New research has found that nearly all people with two copies of the gene variant APOE4 develop biological markers of Alzheimer's disease, suggesting the gene may be its own, distinct form of the disease rather than only a risk factor.
Under previous understandings about genetic forms of the disease, about 1 in 50 Alzheimer's cases were thought to be caused by genetics. Under researchers' latest findings, 1 in 6 cases would be considered inherited, experts told CNN.
The study, published May 6 in Nature Medicine, was based on samples from more than 3,200 brain donors from the National Alzheimer's Coordinating Center, as well as more than 10,000 individuals who participated in clinical trials in Europe and the U.S. Of the people who had two copies of the APOE4 gene, 95% had biological markers of Alzheimer's disease by the time they were 65, the study found.

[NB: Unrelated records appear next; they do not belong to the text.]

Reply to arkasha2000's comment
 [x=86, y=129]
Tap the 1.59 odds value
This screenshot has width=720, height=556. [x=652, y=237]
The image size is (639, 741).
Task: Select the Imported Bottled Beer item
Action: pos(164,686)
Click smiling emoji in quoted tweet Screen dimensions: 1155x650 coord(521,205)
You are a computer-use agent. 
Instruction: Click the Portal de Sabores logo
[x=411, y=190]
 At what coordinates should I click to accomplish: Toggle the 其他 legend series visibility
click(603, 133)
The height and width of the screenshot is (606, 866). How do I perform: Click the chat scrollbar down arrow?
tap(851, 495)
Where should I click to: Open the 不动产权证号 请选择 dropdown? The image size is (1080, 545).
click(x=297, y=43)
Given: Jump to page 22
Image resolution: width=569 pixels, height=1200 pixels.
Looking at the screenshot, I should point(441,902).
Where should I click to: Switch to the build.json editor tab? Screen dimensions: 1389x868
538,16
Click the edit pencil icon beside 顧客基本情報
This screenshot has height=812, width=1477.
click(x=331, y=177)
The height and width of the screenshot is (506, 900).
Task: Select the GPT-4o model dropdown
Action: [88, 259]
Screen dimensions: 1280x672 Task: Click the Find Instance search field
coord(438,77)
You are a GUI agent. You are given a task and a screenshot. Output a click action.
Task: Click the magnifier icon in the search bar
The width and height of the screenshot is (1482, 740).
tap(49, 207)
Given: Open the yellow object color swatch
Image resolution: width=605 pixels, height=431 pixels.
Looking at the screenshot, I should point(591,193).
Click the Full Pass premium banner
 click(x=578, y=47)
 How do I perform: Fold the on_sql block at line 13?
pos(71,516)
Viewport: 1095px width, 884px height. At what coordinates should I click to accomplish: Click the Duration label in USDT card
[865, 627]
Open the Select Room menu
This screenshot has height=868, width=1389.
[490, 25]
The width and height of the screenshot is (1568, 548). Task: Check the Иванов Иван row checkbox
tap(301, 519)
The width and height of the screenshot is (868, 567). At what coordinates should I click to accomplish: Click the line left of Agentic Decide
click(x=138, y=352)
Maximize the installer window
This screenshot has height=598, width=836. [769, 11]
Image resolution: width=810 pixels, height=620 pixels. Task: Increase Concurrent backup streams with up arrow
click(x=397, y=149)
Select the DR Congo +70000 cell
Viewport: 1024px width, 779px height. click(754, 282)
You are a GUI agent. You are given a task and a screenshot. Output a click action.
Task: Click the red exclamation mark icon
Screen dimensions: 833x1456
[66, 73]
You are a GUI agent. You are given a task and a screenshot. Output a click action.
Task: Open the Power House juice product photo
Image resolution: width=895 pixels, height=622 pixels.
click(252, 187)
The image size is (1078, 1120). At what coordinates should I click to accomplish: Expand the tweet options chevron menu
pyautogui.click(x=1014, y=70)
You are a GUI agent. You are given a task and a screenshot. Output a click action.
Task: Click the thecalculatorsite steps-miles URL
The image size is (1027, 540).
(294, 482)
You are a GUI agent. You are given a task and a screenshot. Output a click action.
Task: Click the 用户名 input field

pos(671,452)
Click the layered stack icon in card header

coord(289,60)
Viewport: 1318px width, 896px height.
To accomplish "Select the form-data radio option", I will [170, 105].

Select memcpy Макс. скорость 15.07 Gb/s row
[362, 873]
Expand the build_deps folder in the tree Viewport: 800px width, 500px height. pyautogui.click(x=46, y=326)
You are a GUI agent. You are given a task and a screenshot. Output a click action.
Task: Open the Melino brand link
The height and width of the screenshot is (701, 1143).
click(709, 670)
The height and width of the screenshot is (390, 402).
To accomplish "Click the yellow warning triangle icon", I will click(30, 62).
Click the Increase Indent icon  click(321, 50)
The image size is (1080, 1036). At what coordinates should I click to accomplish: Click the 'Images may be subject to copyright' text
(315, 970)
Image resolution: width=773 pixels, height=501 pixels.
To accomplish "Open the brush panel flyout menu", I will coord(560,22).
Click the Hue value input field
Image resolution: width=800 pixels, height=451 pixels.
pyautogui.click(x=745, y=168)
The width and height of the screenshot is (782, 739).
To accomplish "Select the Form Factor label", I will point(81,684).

Many patients also started to experience symptoms of cognitive decline at age 65, earlier than most people without the APOE4 gene variant.
"These data represent a reconceptualization of the disease or what it means to be homozygous for the APOE4 gene," Juan Fortea, MD, PhD, lead study author and director of the memory unit at Sant Pau Research Institute in Barcelona, Spain, said in a May 6 news release. "This gene has been known for over 30 years and it was known to be associated with a higher risk of developing Alzhiemer's disease, but now we know that virtually all individuals with this duplicated gene develop Alzheimer's biology."
The reclassification proposed by researchers could have significant implications for drug development and clinical trials, given that many people with two copies of the gene face higher safety risks from drugs that target amyloid, experts told The New York Times.
About 2% of the population carries both copies of the gene, which, per the new classification, would make it one of the most common inherited diseases globally.